_Task to complete_. From the line holding "Open the USB plug icon section" through the line holding "The height and" below, write out every line exactly; include both of those lines and drop the pictures.
═════ Entries shown ═════
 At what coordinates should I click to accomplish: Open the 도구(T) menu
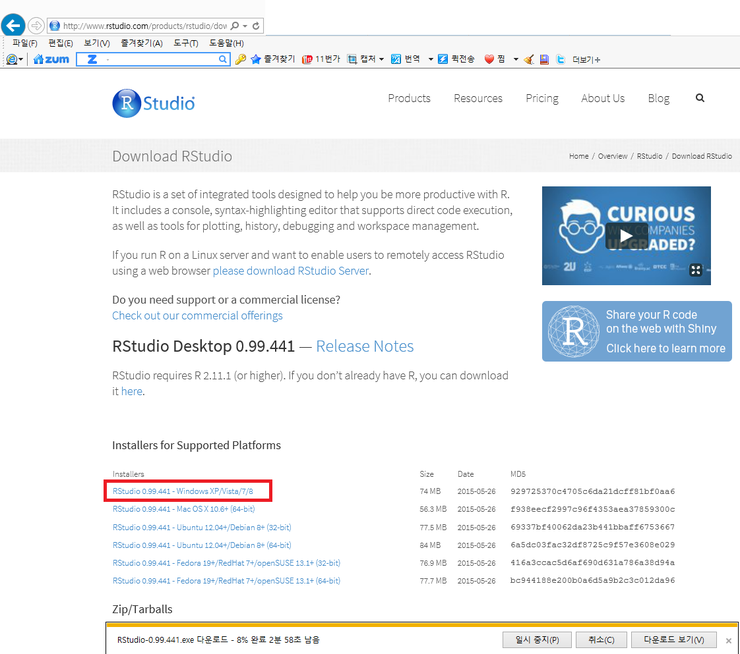pyautogui.click(x=185, y=44)
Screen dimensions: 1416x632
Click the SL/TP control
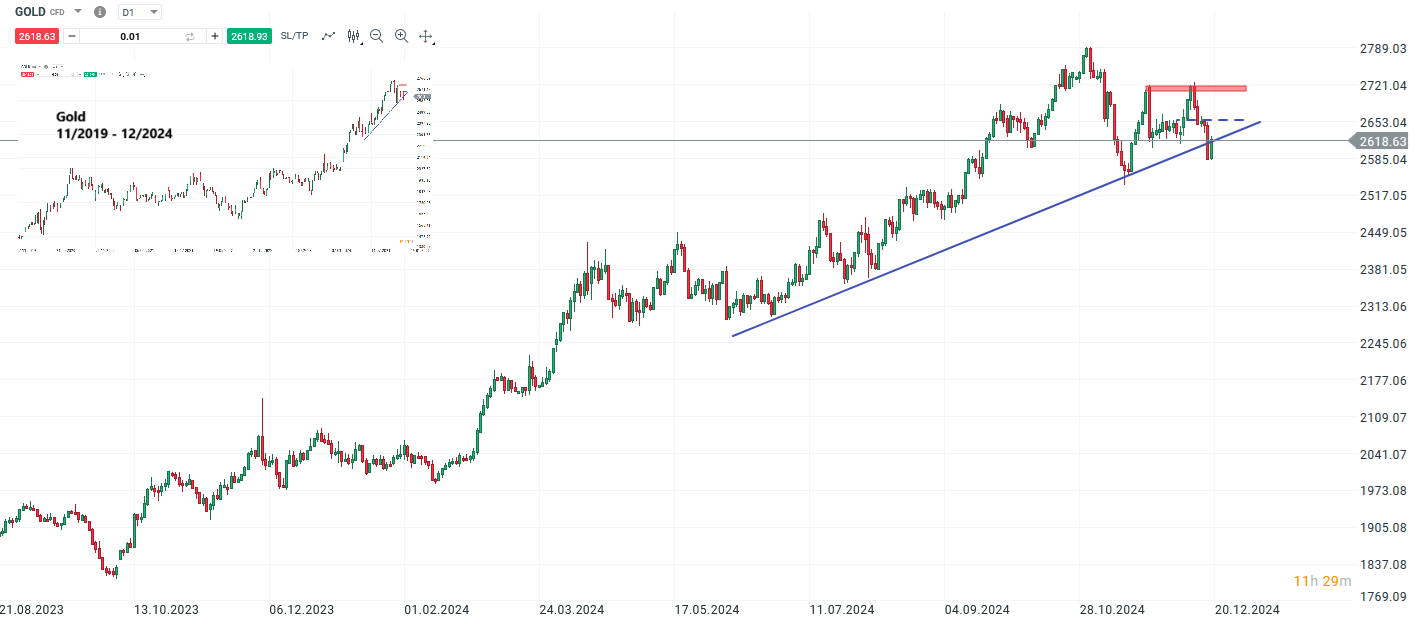coord(294,36)

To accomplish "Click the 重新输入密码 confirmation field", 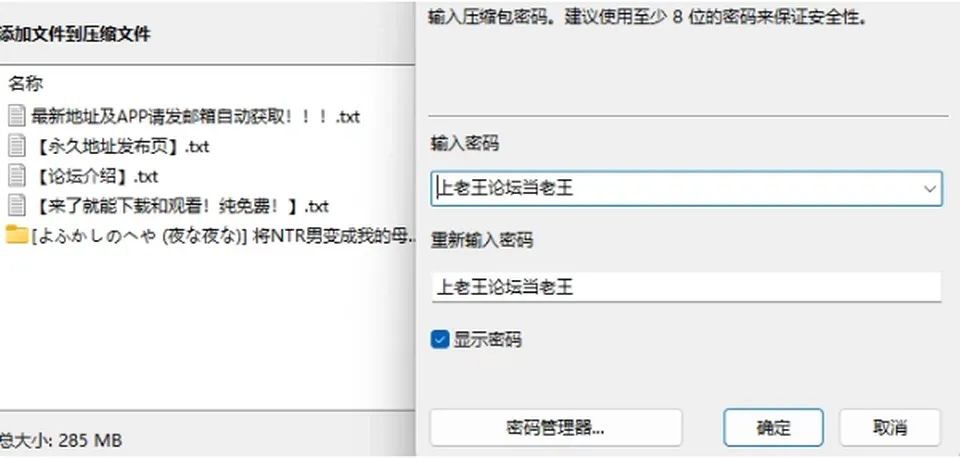I will click(x=686, y=287).
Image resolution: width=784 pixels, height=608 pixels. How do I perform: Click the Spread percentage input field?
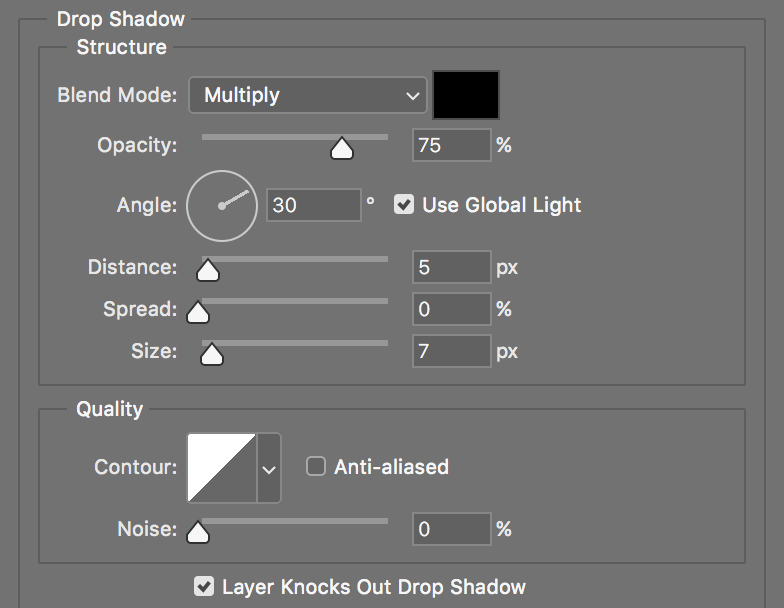point(451,309)
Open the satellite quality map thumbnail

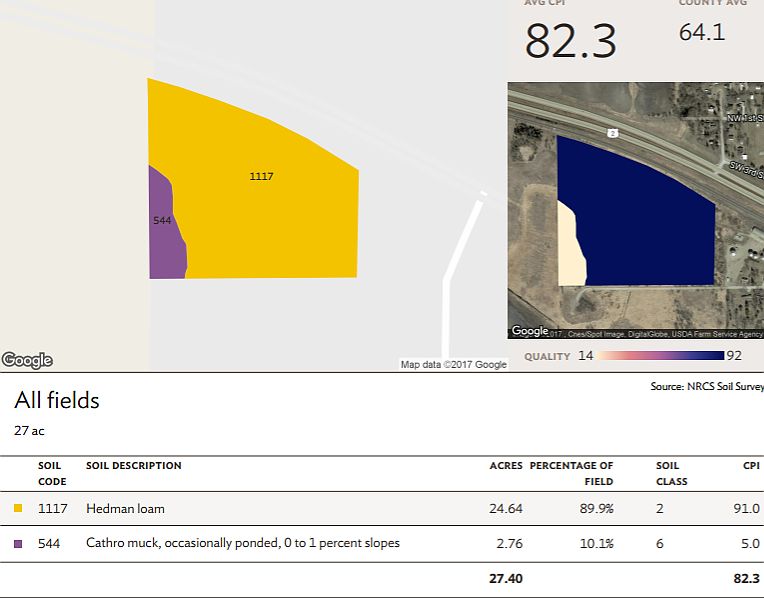(635, 210)
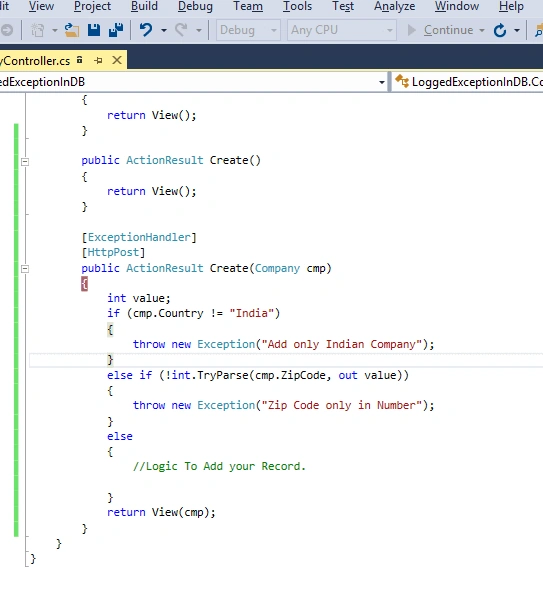This screenshot has width=543, height=593.
Task: Open the Any CPU platform dropdown
Action: coord(342,30)
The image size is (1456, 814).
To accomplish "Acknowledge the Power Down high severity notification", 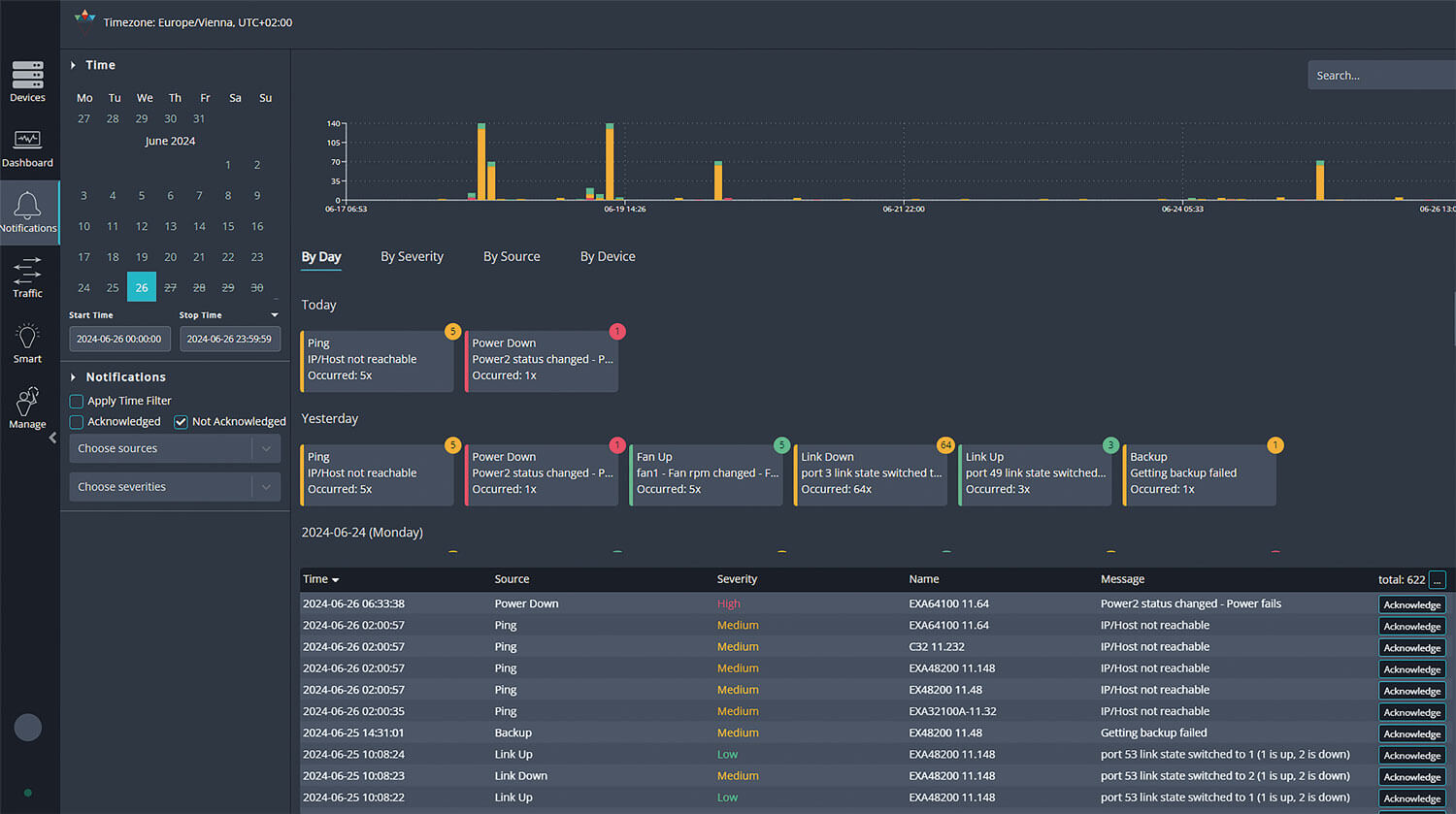I will (x=1411, y=603).
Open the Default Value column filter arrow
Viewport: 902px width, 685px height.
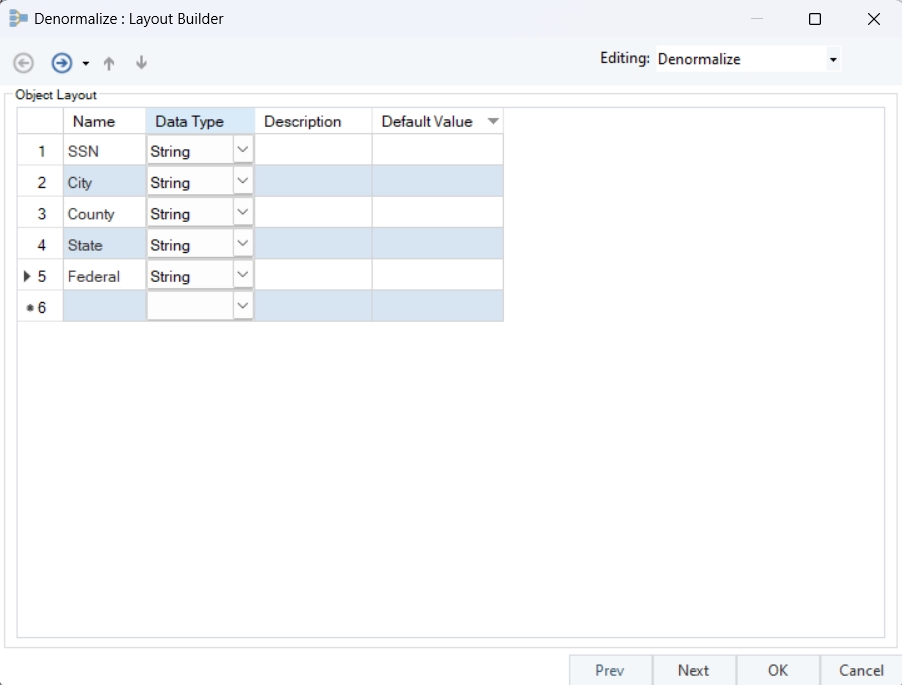pos(492,121)
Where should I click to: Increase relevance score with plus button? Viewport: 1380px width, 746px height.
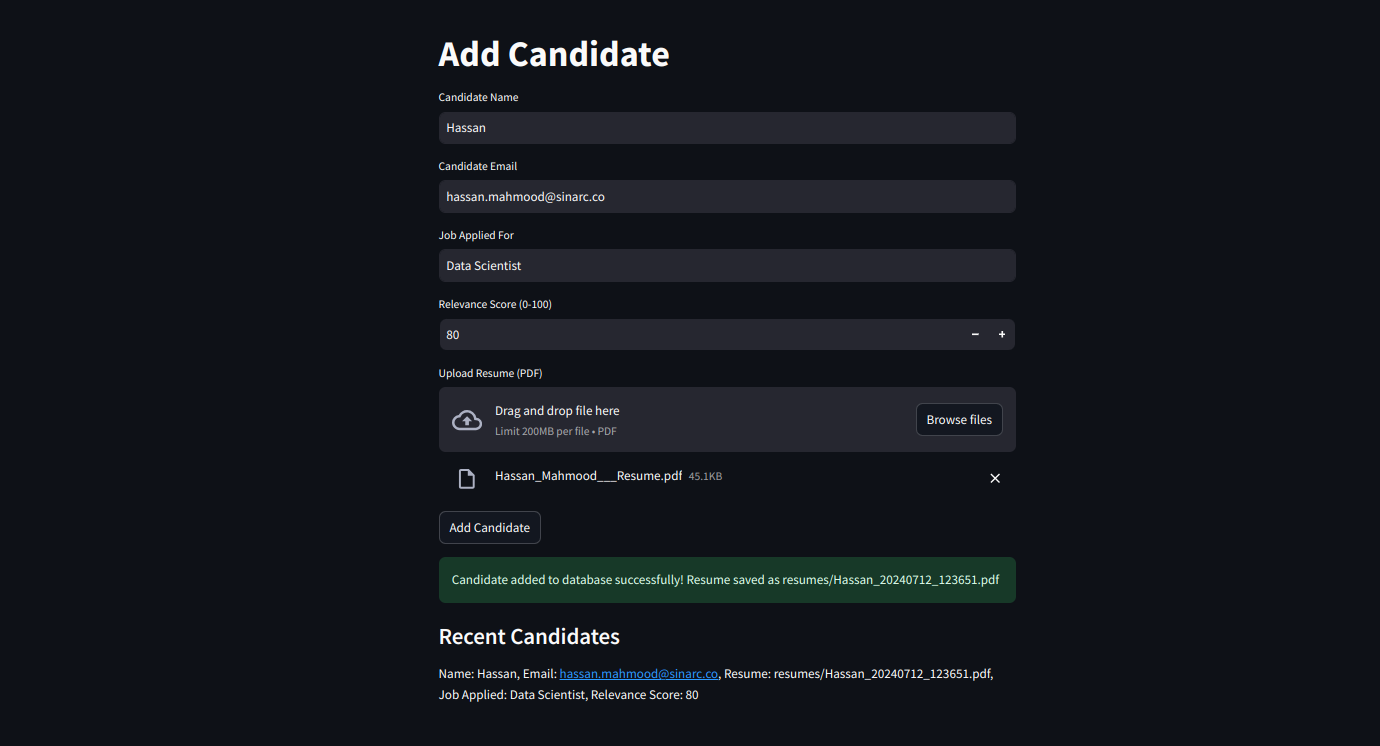click(1002, 334)
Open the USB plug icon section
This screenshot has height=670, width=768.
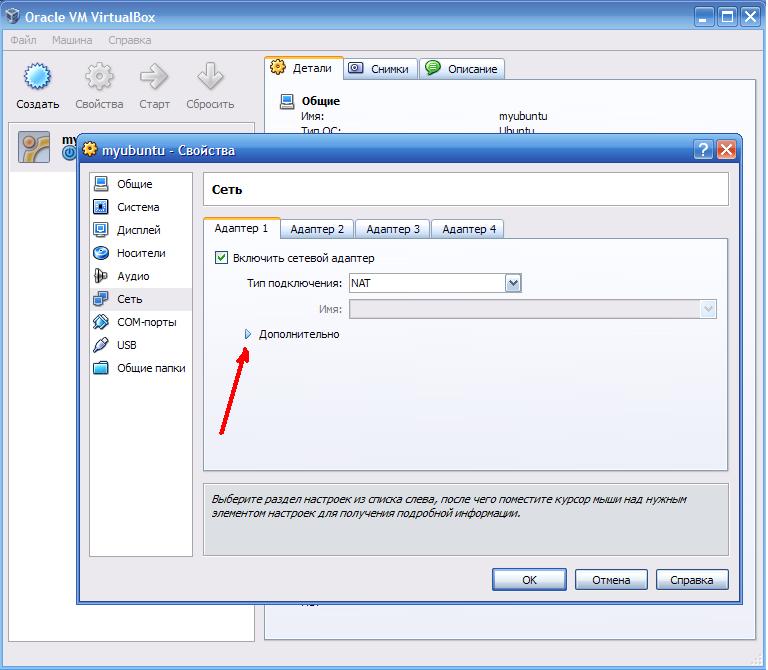[x=101, y=345]
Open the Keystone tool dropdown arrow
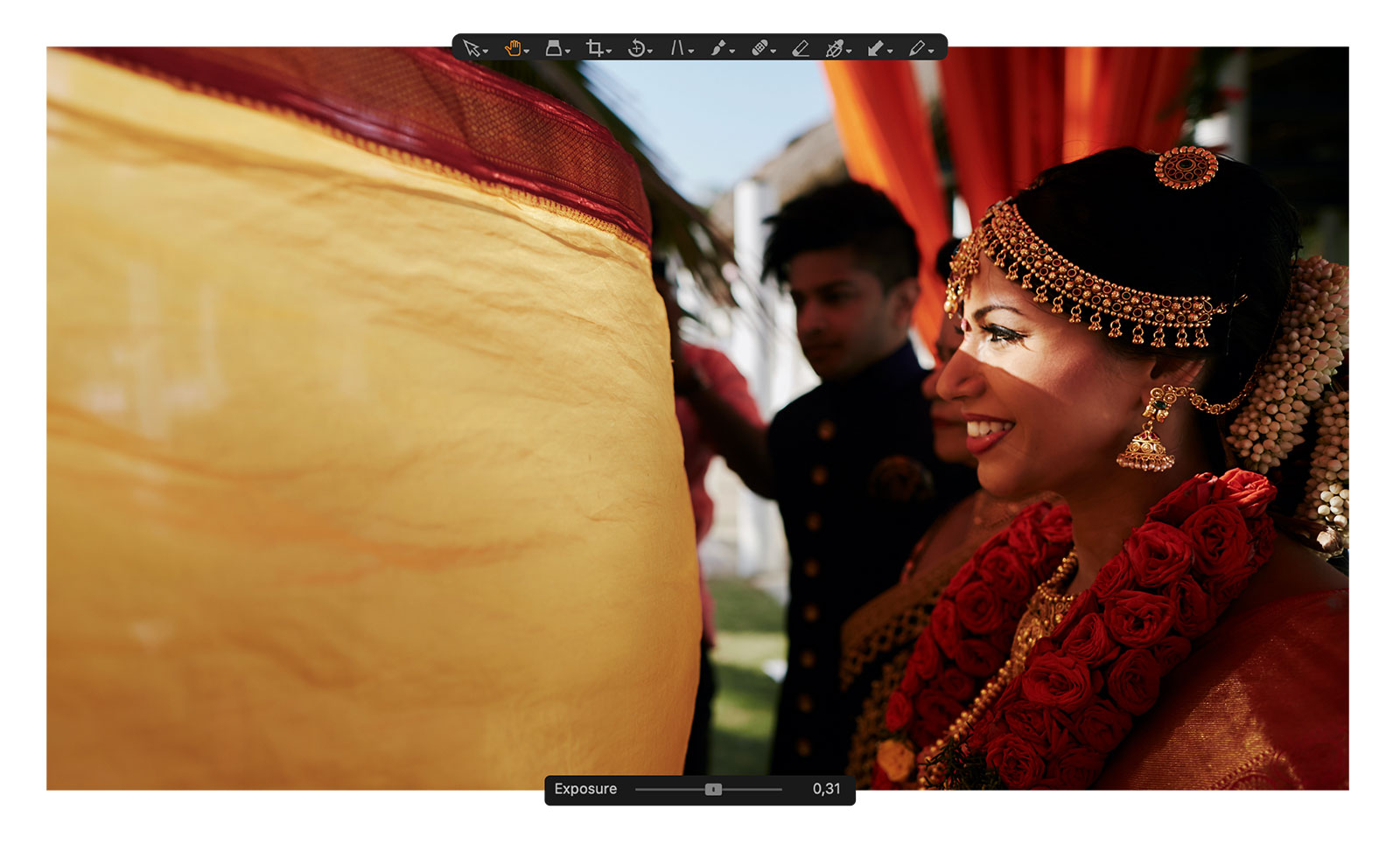Screen dimensions: 1400x858 tap(691, 52)
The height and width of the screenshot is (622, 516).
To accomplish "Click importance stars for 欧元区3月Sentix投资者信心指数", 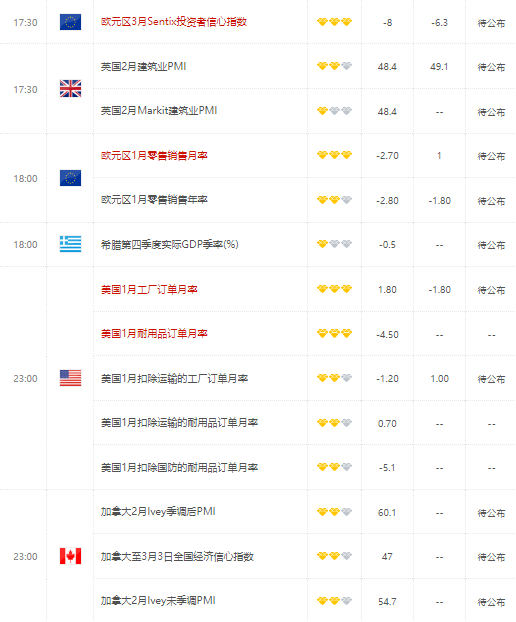I will [334, 22].
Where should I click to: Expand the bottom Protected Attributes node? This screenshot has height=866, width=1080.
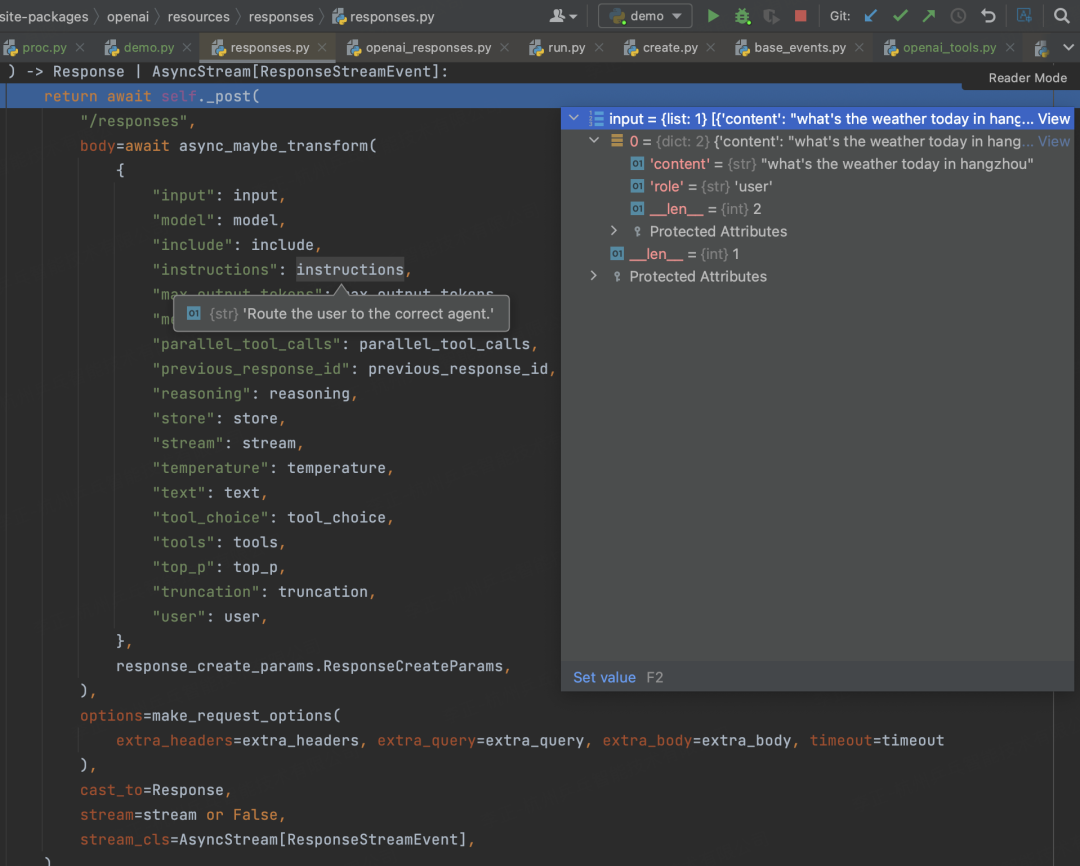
═════
_Solution to this task_.
Open the USB plug icon section
This screenshot has height=670, width=768.
[x=101, y=345]
Open the Keystone tool dropdown arrow
Screen dimensions: 1400x858 tap(691, 52)
The height and width of the screenshot is (622, 516).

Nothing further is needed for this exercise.